Anatomy of a Source Sheet
What is a source sheet? It’s something we’re constantly working to improve at Sefaria. In an increasingly digital world, we want to make it easier than ever for people to learn independently from the comfort of their own devices. To facilitate these self-directed learners and empower teachers to reach new audiences, we’re encouraging an evolution of the source sheet to improve its ability to reach everyone—even without a teacher.
So how do you create one of these new source sheets? We’re sharing this breakdown of 10 tips that can help you make your sheets better and more widely-shareable than ever before.
10 essential parts of a source sheet:
Catchy Title: This is the first part of your sheet that people will see. Make sure it hooks the reader with something surprising, memorable or relevant. Your readers should get a sense of what your sheet is about just by reading your title.
Introduction: Why am I learning this? Set up your audience for success by giving readers some background on what they will be learning and why it matters. Think of this as you, the teacher, leading off the start of your class.
3. Define your terms: Define any special terms you are using, including Hebrew words or even the names of commentators you reference, so that learners of any background can follow along.

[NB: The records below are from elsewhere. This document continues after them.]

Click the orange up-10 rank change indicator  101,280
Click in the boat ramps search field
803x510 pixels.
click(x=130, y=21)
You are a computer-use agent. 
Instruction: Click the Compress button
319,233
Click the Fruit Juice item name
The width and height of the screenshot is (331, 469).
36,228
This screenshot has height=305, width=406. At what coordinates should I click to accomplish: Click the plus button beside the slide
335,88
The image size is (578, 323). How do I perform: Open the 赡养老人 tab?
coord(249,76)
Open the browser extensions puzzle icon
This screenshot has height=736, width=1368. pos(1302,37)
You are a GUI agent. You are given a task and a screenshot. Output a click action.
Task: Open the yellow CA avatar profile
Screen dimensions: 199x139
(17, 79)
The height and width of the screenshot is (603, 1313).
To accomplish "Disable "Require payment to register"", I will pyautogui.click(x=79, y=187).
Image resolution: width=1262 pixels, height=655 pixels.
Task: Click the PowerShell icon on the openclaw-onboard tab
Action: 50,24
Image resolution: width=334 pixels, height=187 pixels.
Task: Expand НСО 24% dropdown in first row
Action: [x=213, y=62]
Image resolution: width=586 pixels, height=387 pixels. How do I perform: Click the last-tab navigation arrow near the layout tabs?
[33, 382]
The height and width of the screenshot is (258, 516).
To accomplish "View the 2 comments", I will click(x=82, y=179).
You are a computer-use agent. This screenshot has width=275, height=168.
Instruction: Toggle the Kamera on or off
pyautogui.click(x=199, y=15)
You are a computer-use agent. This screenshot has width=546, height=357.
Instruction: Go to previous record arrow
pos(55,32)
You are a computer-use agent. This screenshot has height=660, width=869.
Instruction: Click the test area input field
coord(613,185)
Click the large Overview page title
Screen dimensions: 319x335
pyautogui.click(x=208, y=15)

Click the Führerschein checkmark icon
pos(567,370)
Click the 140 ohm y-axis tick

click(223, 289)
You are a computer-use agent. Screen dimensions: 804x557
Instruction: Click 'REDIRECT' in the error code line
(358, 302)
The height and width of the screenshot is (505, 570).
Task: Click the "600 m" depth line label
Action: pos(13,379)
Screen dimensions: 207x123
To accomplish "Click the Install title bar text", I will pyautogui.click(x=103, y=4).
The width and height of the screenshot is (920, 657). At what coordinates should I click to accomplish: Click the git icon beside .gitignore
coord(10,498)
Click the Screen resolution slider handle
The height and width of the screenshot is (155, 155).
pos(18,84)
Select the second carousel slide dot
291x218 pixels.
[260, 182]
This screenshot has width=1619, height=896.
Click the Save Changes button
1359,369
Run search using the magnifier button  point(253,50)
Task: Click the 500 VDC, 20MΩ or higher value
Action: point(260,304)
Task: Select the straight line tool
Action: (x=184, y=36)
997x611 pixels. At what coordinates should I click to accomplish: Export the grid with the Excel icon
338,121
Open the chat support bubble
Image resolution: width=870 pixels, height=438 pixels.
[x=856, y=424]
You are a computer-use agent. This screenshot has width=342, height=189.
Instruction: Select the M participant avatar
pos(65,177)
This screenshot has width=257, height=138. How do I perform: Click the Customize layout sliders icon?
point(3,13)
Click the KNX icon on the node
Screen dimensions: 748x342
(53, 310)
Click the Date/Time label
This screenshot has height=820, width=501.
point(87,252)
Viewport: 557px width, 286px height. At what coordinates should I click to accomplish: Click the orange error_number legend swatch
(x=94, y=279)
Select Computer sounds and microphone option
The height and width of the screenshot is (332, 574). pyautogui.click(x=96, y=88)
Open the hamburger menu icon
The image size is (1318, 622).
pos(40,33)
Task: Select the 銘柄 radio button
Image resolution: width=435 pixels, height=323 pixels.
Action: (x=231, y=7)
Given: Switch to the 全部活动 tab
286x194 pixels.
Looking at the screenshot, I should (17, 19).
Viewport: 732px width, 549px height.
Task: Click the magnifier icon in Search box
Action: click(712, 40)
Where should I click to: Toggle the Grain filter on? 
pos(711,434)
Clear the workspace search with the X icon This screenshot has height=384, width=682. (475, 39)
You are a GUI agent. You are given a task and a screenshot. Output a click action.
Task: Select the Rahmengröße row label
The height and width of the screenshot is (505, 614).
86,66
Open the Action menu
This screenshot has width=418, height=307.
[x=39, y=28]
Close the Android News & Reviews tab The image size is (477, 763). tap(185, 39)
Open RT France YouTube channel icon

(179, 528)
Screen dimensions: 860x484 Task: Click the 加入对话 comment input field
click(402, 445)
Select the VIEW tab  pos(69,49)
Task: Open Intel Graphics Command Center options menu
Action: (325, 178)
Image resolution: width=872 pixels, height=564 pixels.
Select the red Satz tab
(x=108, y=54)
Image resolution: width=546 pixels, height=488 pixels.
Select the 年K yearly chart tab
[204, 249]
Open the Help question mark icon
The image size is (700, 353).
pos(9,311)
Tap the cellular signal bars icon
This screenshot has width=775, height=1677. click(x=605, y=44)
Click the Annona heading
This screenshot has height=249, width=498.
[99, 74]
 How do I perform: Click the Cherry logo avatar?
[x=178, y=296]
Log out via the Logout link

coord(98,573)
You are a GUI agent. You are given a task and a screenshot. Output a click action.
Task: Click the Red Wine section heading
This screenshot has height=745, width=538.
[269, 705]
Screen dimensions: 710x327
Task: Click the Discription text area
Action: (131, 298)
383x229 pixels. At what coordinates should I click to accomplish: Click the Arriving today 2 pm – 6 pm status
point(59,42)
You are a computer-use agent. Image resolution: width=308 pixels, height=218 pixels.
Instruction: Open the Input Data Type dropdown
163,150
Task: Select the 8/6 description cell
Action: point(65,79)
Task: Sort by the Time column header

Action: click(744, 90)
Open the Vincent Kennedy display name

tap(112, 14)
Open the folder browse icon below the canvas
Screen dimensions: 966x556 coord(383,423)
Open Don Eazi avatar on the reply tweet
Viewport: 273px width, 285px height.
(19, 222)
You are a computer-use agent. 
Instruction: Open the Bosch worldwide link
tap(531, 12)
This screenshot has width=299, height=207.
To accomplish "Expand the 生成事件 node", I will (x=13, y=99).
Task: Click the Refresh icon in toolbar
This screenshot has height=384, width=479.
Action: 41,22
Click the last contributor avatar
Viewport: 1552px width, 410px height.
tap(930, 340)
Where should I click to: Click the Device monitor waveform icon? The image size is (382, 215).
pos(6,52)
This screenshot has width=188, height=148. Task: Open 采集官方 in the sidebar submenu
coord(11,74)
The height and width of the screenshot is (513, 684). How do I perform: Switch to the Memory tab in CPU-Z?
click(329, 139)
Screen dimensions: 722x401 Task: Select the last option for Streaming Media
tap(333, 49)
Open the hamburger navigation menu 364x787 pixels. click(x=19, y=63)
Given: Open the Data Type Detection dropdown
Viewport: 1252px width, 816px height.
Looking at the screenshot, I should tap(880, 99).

4. Primary text: Many source sheets are based on a primary text that may or may not come from the Sefaria library. You can bring any text into your source sheet: a poem, a song lyric, an excerpt from any book. So get creative! Add texts that are Jewish or secular, ancient or contemporary and explain how they relate.
5. Narration & Guiding Questions: Add some of your own interpretation, or narration, to guide your reader through the sources. What’s this source trying to tell us? What can we learn from it? Be sure to provide your reader with some guiding questions to think about while reading each source. What unique perspectives would benefit their learning? What pieces or characters are important here? If you were teaching a class, what questions would you ask to make sure the room is still engaged?
6. Supporting Texts + Narration: Time to bring in additional sources! Add texts from Tanakh, Talmud, Mishnah, whatever supports your lesson. Be sure to guide readers from one text to the next with narration and more guiding questions.
7. Additional Media: Make your source sheet more interesting and relevant by adding images, video, or audio. We know some educators who even use a clip or two from Seinfeld to make a point in their sheets--not that there’s anything wrong with that!
8. Easy to read formatting: It is important to make sure that your source sheet is easy to read and skim because let’s face it: digital content today needs to grab and hold a reader’s attention. If your source sheet looks like a big blob of text, many readers will tune out pretty quickly. Take advantage of our editing tools to make different words or sections of text bold, italic, or a different color. You can also add a divider line or extra spaces to break up sections on your source sheet, making it easy to identify where a primary source ends and your own comments begin.
9. Debrief/Summarize: It is important to sum up your source sheet at the end to tie it all together for your reader. What kinds of sources did you use, and what was the main point that readers should have gotten from the lesson?
10. Don’t forget your settings! Once you are satisfied with your sheet, click the “Share” button on the top right of your screen. A window will pop up with several fields.
Add a description of your sheet so potential readers can see what it’s about.
Add some relevant tags, like “nefesh” and “Tehillim” in this case.
Most importantly, make sure your sheet is listed in the Sefaria Library. If not, readers won’t be able to find your sheet on Sefaria without having the direct link.
Pro Tip: Fill out your user profile so people know where their learning came from.